Originally Posted by
cillakat
it would be hard to not get enough fiber while following the PB. After all, it's a produce dominated diet, not a meat dominated diet:
Primal Blueprint and Produce
Here's what The Primal Blueprint says about produce:
p40 TPB
"The gathering of berries and other fruit, leafy greens, primitive roots, shoots and other vegetation, nuts and seeds provide the bulk of Grok's food supply."
p.112 TPB
"'it may take some acclimation to center your diet around vegetables....Dont follow the example of restaurants that serve skimpy vegetable portions seemingly just for decoration; serve yourself heaping portions that crowd everything else on your plate"
p.111
"Plant foods..naturally promote a beneficial balance between acidity and alkalinity..inyour bloodstream. Almost all cells prefer a slightly alkaline environment to function properly, but many metabolic processes, including the normal production of cellular energy, result in the release of acidic waste products. The buildup of acidic waste is toxic to your body so it works very hard at all times to preserve a slightly alkaline environment, measured by the familiar pH levels."
p110 TPB
see food pyramid: the base is produce indicating that in terms of volume, this is a produce dominated
diet.
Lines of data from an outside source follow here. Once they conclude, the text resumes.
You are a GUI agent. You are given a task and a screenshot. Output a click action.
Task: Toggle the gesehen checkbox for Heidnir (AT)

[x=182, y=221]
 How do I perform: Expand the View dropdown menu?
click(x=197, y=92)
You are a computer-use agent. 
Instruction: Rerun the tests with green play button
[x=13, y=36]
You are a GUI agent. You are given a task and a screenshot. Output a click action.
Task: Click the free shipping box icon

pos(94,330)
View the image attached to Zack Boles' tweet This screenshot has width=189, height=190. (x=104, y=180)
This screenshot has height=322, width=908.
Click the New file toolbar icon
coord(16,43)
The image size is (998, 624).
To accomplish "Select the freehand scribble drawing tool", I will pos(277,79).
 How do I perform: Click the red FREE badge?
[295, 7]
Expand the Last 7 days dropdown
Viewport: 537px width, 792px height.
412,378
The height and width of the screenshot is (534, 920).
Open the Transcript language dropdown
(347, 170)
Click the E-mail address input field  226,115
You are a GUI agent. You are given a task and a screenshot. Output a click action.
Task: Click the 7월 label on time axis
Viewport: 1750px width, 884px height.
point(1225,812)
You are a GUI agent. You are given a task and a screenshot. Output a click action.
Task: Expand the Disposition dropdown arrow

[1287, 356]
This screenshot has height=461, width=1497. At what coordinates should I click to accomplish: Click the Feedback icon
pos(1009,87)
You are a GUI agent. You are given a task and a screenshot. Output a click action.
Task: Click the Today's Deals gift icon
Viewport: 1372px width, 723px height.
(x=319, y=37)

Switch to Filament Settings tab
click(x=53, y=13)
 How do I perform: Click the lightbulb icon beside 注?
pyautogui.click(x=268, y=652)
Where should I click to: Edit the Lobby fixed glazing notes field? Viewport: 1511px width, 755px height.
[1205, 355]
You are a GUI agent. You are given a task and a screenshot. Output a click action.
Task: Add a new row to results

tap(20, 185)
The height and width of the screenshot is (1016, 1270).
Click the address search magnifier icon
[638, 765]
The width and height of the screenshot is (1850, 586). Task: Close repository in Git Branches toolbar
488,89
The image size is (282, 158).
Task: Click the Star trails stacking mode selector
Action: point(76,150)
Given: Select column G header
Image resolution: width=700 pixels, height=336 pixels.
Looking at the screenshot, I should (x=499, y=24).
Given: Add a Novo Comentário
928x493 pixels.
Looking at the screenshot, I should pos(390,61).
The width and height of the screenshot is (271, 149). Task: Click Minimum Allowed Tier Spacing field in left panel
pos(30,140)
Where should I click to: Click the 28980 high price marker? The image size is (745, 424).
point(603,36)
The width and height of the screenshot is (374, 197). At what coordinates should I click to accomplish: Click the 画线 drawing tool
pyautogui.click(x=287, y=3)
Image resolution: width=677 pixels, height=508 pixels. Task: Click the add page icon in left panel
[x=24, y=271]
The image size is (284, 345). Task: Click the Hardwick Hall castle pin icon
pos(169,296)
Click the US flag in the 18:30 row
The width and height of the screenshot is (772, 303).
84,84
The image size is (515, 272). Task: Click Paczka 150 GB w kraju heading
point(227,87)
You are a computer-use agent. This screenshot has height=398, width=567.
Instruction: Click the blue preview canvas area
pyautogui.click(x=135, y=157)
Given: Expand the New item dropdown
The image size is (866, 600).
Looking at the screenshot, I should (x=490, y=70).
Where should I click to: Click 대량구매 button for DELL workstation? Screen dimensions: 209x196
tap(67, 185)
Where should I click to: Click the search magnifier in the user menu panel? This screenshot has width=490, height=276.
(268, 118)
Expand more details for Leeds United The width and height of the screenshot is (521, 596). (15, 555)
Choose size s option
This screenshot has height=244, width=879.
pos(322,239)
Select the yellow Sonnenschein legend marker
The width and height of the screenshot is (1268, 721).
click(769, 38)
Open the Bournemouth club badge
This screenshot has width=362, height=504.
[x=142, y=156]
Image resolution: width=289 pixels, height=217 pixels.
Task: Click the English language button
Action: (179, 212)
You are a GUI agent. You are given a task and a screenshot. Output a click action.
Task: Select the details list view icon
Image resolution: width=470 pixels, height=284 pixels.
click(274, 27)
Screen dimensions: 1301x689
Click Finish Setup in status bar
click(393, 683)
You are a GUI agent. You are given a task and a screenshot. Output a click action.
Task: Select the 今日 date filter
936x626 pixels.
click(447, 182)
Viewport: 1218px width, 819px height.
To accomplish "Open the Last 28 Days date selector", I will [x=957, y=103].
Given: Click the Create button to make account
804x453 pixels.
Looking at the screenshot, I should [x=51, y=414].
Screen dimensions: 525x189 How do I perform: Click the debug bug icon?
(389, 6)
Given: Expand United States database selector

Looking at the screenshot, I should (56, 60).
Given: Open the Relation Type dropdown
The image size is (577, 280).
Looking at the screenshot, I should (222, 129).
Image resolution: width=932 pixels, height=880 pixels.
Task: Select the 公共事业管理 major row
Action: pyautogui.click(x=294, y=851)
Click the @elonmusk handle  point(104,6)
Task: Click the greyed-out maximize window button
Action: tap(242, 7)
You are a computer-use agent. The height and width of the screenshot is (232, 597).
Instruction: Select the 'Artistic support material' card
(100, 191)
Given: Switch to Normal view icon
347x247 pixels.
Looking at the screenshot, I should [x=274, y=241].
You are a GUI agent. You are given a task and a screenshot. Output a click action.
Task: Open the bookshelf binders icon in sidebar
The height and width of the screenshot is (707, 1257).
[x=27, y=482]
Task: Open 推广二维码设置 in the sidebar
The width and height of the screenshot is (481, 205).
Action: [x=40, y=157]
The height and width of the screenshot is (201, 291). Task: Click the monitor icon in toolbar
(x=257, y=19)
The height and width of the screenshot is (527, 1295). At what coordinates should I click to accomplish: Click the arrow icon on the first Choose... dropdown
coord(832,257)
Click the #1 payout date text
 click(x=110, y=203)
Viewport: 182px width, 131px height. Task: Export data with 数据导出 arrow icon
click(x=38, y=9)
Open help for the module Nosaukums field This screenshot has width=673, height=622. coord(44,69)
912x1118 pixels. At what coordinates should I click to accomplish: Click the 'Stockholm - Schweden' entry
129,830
His food pyramid is a clear supportive visual to both his writing, and the evidence available
regarding a primal diet (diet in our environment of evolutionary adaptation). Volume-wise, we're
eating mostly produce, though in terms of a percentage of calories, we are getting more calories from
protein and many more from saturated fat even when we don't add much, if any, free fat.
In this blogpost regarding inflammation and gut health, Mark said:
"I mentioned Dr. Art Ayer’s Cooling Inflammation blog last week, and I’m
to do so again. First, Art suggests adopting an anti-inflammatory diet. His dietary
recommendations are essentially identical to mine – high SFA, moderate animal
protein, low O-6, O-3 supplementation, leafy greens, some fruit and nuts."
❑ 3,500 mg potassium (K) is the "Daily Value" (DV) intake per the FDA, NIH,
ADA etc. Consdering that nutrient intakes from these organizations reflect
standard intakes, not optimal, consider viewing potassium needs through a
'primal' lens based on K intakes in traditional diets and what we know of diets
in environment closer to those in which we adapted.
❑ Potassium intakes in the above 'primal' diets - likely ranges
based on potassium to sodium ratio
5mg K:1mg Na to 16mg K: 1mg Na
based on potassium to calorie ratio
2-4mg K per calorie ingested
❑ 10-13 servings produce will often be required to supply potassium at
optimal or nearly optimal levels
❑ if needed to bring K:Na ratios or K:Kcal ratios into balance, tomato products
at each meal or by drinking homemade veggie peeling broths are easy, low
calorie, high potassium supplements. adding 99mg from a potassium tab
is essentially worthless when total potassium needs are 3,500-12,000 mg.
Think of magnesium and potassium as the relaxors and calcium and sodium as
the contractors. We need both - but it's all about ratio just like it is wrt Ω3 and Ω6.